Tacoma, Washington, Friday. August 21st. Again business was above the standard, although the show started a bit late, owing to the long haul from the runs to the lot. The weather was all that could be desired. John Rhule, who looped-the-loop in Chicago for the Ringlings under the suggestive name of Crazo, was a visitor here. The name Crazo was the suggestion of Mr. Charles Ringling.

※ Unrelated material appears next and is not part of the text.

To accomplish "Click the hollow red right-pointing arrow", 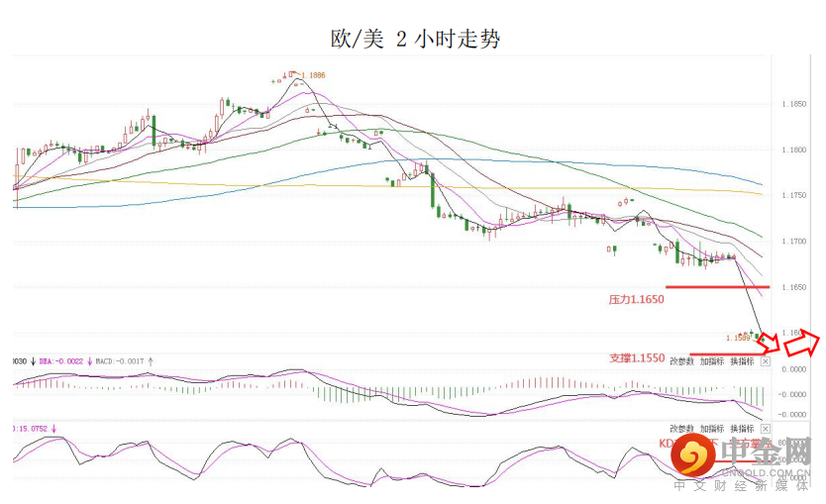I will point(802,345).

Centralia, Washington, Saturday, August 22d. A serious wreck at Chehalis, four miles away, and an accident to Prince, the clown dog, were important events today. The boiler of an engine drawing an excursion train loaded with Portland Elks, exploded and wrecked several cars. Two persons were killed and a score or more injured. Dr. Gollmar, of the show, was requested to lend aid and made a futile attempt to catch a special train made up to carry surgeons to the scene of the wreck. The Elks with the circus sent word to their brothers at the wreck that they were ready and willing to do all in their power. Prince, the clown dog, dislocated his neck by running into Jack Rooney. He was attempting to reach his master and seize him by the seat of the trousers. With his neck out of gear the little animal tore around in a circle. Alex Picard caught him, gave his neck a twist, sent it into position again, and Prince, none the worse for his experience, darted into the ring and performed his part to perfection.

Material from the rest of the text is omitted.